- 提示文 -
今日は村上産のワラビにまつわる物語をご紹介します♪



 


こんなに奥深いのか。


天然ワラビの山は険しいと聞いていたが、文字通りの険しさに本当に驚いた。


体の周り360度が土と枝と葉と草に囲まれる。目の前数センチで野生的なものに囲まれるのだ。


30度ほどある傾斜の斜面を登る。

猿のように。かかさ(お母ちゃん)達が。


おーい、おーい


数分ごとにかかさ達は声を掛け合い、はぐれないようにする。

迷った時は沢べりを降りる。


山の掟がいくつもあった。


あまりに険しい山をゆく中で自分自身が次第に山の中に溶け込んでゆくような不思議な感覚にとらわれる。





 


目指す場所にたどり着く。

ここだと言われて、どこだと思いながら地面に目をやると、捻り上がったワラビが顔を覗かせた。


ああ、これがワラビか。


険しい山の奥の土と枯葉と雑草をかき分けながら、野生のワラビは天に向かって捻りあがる。


平地の直立するワラビとは全く違う。

捻り上がりのその見事なプロポーションに、僕は生命の躍動を覚えた。


その野生のワラビは生命力を体内に蓄えて、深遠なる翡翠色をしていた。

僕は全身に汗をかいていた。







 


加工場に戻る。

斜面30度の山での重労働は実はまだ1/3の段階である。


かかさ(お母ちゃん)がひとつひとつその野生のワラビをより分けて、長さを揃え縛り上げる。

アク抜きする工程を想定しながら、太さを揃える、長さを揃える、重さを測る。


当然ではあるが全て手作業。機械化はまず無理。

- 課題 A -
ワラビ採りの文章を、「目指す場所にたどり着く。」を含む箇所から「捻り上がりのその見事なプロポーションに、僕は生命の躍動を覚えた。」までそのまま書き写してください。
- 課題 B -
ワラビ採りの文章の最後の文に続けて、その先を書き継いでください。
この後に並ぶ行は、ワラビ採りの文章とは関係がありません。

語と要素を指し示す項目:
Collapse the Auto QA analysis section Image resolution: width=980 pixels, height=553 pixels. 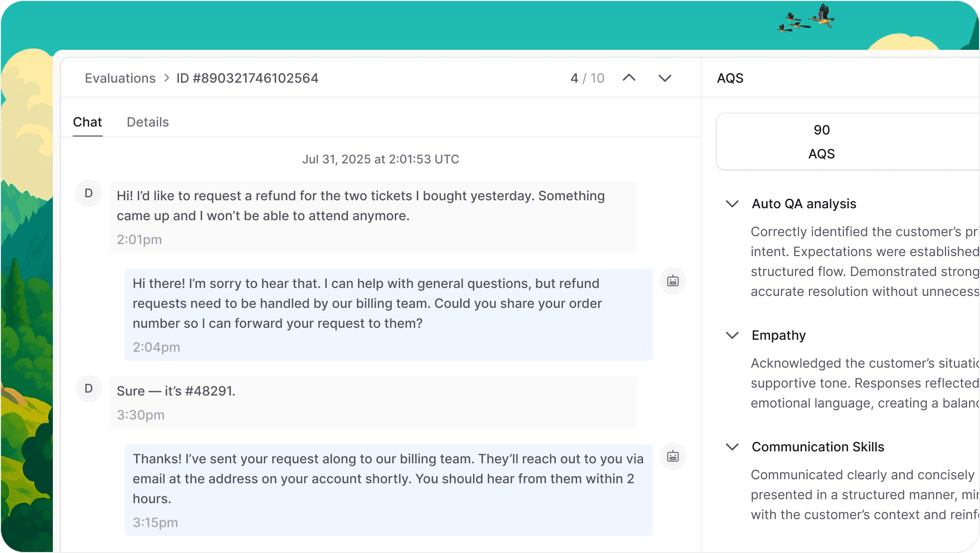pyautogui.click(x=732, y=204)
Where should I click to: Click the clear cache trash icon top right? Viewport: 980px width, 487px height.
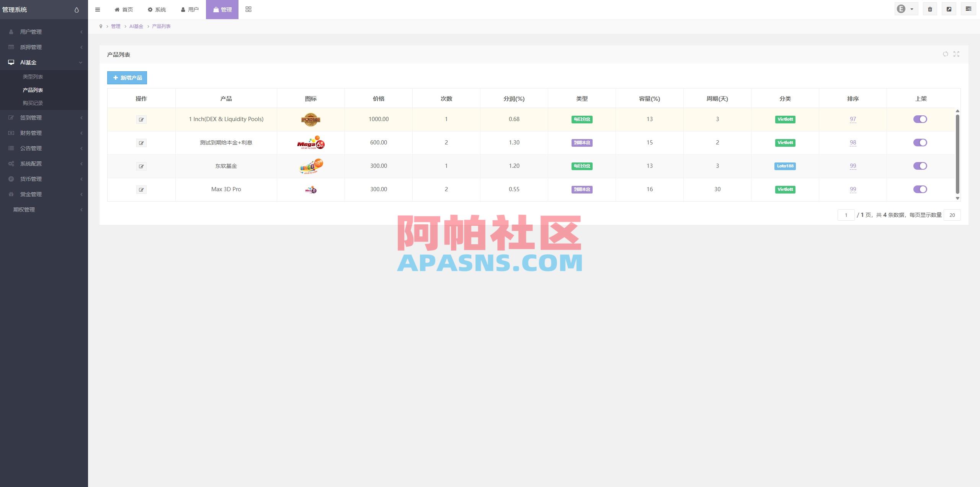(x=930, y=9)
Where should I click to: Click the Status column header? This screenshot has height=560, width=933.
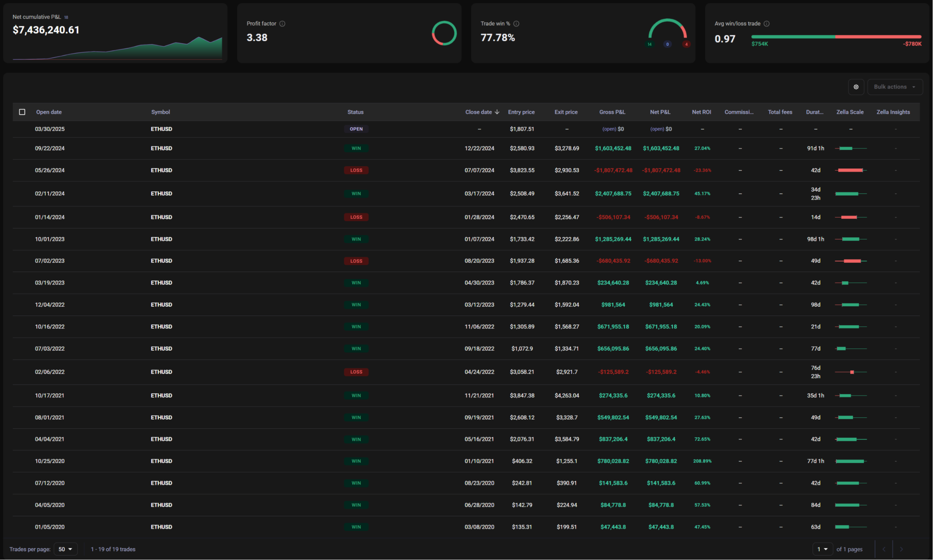pos(355,112)
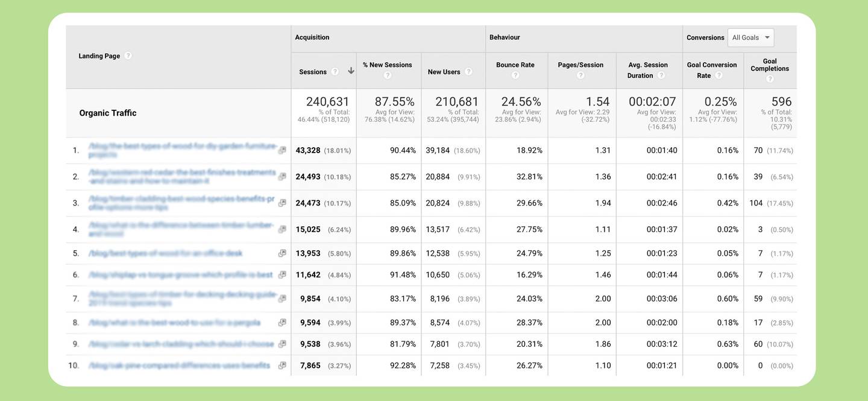Click the help icon beside % New Sessions
This screenshot has height=401, width=868.
pos(386,74)
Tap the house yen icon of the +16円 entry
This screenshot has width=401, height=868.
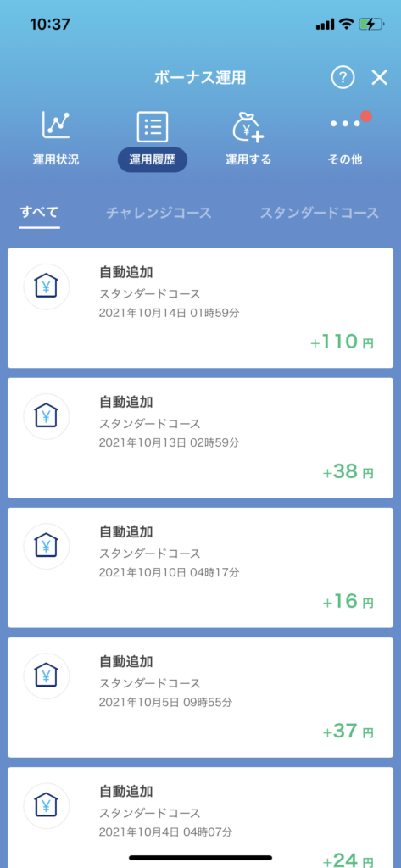tap(46, 546)
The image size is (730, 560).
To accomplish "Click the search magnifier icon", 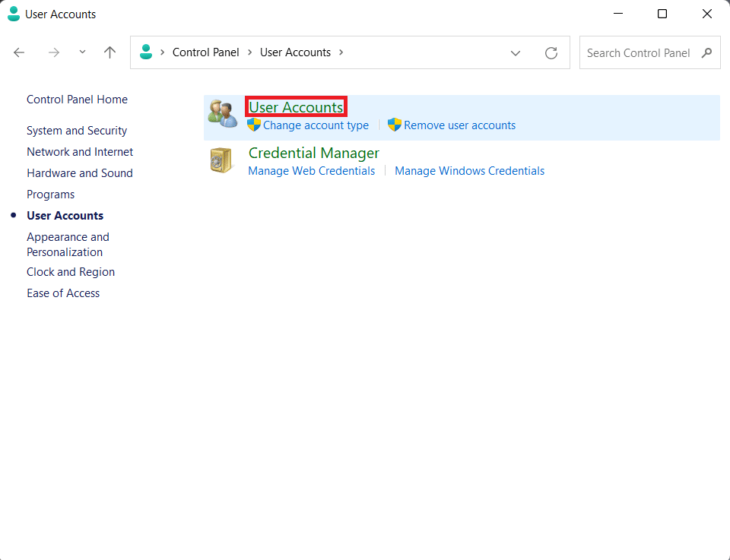I will coord(706,53).
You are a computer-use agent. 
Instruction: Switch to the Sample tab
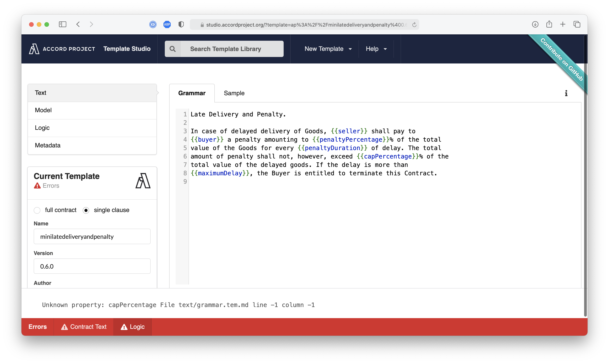coord(234,93)

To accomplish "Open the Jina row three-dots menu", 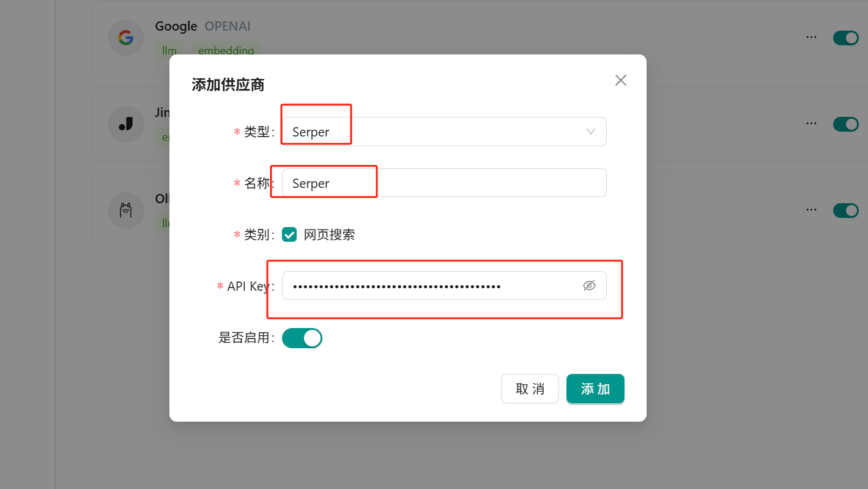I will pos(811,124).

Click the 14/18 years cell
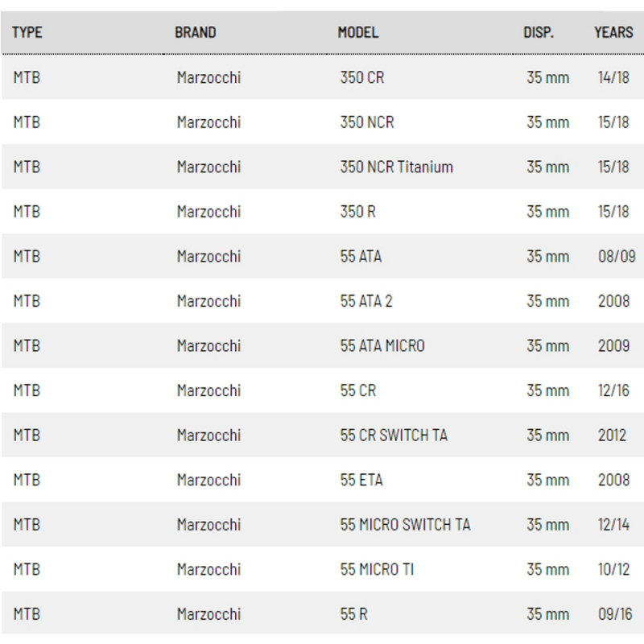(615, 78)
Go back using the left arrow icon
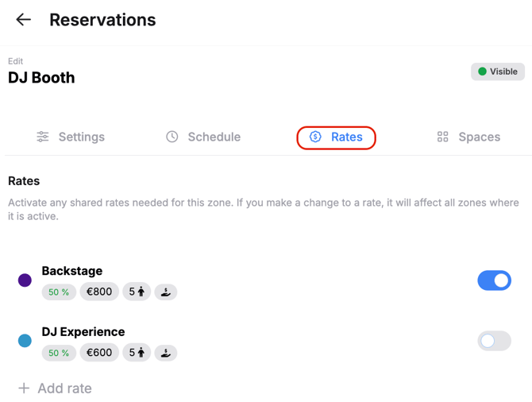 pos(23,20)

- 正しい答え A -
目指す場所にたどり着く。

ここだと言われて、どこだと思いながら地面に目をやると、捻り上がったワラビが顔を覗かせた。


ああ、これがワラビか。


険しい山の奥の土と枯葉と雑草をかき分けながら、野生のワラビは天に向かって捻りあがる。


平地の直立するワラビとは全く違う。

捻り上がりのその見事なプロポーションに、僕は生命の躍動を覚えた。

- 正しい答え B -
これが手仕事。


これが全て終わる頃には夜22時を迎える。




最後の1/3の工程はアク抜きである。


ワラビはそのままでは渋く食べることは出来ない。

アク抜きが必要なのだ。


銅鍋で重曹と共に束ねたワラビを加熱する。

所定の温度で、所定の時間加熱して、自然に覚ましてゆく。


この過程でワラビの中の渋みが抜かれてゆく。


山菜歴40年のかかさの勘所と手仕事に支えられているわけであるが、

どうもこのさじ加減が難しく、山菜屋の主人を名乗りながら

これをかかさのように上手に仕上げることができないでいるのだ。







 



翌朝、仕上がった野生のワラビ。


肌は艶やかで、見事な翡翠色。


柔らかく、口に入れると弾力を感じ、後から上質な滑りがやってくる。

そして最後にフワッとワラビが香る。


控えめに言って、極上品。


この極上品が、かかさ達が1/3ずつかいた汗の先にあるのだということに思いを馳せるにつけ、僕はこの【翡翠のワラビ】に急に愛おしさを覚えていた。